BEGIN Material provided

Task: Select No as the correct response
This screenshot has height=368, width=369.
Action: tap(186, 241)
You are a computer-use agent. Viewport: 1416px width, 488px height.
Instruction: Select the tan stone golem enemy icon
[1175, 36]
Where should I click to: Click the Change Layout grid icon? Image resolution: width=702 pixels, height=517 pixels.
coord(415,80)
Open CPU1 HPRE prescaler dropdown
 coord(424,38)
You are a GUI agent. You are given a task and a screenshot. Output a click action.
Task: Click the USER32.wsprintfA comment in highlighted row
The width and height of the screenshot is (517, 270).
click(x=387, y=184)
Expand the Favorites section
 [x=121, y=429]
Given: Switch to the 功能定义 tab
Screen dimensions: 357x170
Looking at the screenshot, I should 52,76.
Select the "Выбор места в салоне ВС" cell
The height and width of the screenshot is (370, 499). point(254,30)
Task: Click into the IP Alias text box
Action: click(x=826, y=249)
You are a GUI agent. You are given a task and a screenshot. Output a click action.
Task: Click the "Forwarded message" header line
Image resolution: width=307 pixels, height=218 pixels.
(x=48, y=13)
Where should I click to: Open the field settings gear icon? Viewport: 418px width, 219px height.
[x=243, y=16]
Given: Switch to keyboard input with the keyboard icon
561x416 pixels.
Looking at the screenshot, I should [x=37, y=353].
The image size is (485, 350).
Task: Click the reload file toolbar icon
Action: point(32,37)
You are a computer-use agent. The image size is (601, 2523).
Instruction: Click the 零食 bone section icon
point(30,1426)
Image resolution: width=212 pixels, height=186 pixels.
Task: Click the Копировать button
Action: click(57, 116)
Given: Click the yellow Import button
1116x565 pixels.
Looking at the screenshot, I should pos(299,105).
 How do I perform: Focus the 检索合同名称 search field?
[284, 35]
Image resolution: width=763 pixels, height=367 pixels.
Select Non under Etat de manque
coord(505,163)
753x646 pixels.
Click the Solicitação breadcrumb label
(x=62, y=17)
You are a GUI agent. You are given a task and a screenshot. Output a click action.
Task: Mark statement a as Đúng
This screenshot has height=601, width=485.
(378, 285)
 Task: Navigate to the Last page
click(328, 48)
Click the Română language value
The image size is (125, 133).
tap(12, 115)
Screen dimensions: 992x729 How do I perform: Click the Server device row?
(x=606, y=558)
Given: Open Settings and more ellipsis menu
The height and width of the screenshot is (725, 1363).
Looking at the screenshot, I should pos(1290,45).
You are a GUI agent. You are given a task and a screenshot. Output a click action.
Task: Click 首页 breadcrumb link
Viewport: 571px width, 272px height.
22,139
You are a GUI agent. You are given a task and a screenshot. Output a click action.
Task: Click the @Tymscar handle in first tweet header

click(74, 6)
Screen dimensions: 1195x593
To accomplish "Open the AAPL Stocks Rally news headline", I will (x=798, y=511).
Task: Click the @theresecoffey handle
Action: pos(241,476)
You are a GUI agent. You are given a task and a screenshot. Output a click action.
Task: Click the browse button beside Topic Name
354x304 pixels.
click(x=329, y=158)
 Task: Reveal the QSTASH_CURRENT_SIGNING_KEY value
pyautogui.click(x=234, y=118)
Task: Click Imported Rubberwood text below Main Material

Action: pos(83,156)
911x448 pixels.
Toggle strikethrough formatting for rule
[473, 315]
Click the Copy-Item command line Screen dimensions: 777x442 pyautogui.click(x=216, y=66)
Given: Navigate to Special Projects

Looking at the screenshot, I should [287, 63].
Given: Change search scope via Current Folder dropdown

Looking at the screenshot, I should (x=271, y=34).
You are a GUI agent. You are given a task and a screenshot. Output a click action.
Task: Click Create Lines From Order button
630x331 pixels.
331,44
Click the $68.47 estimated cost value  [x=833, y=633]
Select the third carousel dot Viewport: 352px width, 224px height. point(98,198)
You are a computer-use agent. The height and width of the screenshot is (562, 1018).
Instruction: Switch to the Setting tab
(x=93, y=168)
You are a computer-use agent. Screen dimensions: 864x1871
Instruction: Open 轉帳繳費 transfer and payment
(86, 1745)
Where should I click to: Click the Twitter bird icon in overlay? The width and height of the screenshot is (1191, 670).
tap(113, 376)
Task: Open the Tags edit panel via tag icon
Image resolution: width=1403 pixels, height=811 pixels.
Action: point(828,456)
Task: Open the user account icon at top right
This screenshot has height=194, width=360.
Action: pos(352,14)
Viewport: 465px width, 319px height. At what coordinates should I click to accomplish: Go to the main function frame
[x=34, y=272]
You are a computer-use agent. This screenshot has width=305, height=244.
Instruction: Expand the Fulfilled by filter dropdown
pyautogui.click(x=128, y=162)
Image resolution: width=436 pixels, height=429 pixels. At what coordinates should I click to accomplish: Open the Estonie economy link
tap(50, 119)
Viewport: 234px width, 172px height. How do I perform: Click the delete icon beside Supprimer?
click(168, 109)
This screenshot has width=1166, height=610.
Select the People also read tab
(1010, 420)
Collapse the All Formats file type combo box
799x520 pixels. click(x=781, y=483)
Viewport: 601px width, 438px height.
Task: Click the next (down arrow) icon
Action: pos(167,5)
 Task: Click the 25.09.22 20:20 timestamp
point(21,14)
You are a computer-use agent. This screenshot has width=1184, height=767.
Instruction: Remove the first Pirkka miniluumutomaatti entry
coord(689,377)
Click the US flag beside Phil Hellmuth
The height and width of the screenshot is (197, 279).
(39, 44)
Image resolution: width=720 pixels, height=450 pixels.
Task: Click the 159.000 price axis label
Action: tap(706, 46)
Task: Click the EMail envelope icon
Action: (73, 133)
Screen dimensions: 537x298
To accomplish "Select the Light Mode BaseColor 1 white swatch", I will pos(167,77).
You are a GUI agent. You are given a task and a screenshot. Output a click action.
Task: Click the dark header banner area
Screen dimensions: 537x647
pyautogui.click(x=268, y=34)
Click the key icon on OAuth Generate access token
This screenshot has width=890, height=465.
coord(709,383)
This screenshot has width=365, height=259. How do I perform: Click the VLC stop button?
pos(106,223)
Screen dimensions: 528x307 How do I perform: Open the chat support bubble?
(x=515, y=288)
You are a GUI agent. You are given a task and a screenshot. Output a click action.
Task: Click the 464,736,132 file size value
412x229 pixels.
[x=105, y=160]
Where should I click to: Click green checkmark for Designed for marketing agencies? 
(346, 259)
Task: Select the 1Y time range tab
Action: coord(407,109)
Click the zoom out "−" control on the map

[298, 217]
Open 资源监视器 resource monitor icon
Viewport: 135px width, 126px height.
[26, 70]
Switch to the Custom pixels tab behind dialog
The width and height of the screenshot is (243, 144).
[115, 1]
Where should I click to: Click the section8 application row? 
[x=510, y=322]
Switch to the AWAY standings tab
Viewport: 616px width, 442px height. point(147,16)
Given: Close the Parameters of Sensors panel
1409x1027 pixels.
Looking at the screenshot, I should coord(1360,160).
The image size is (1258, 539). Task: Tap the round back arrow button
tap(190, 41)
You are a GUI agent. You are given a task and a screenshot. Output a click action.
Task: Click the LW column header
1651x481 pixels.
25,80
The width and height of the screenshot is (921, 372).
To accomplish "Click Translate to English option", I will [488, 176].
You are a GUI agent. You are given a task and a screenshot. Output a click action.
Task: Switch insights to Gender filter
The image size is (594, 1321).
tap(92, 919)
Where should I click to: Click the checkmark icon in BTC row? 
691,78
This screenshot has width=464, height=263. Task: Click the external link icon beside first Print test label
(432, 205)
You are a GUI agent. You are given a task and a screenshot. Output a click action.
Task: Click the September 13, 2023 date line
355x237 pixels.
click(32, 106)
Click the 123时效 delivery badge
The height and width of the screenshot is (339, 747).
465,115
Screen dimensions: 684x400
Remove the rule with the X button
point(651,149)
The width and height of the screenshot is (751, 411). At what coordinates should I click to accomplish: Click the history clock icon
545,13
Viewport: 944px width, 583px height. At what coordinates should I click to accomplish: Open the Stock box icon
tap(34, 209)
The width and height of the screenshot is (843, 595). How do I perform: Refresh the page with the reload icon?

END Material provided

◆ **What you are asked to do**: Copy out every line of the entries where the string "computer" shows up.

◆ **Exercise solution**:
You are a computer-use agent. Viewport: 1416px width, 488px height.
You are a computer-use agent. The image size is (601, 2523).
You are a computer-use agent. The height and width of the screenshot is (562, 1018).
You are a computer-use agent. Screen dimensions: 864x1871
You are a computer-use agent. This screenshot has width=305, height=244.
You are a computer-use agent. This screenshot has width=1184, height=767.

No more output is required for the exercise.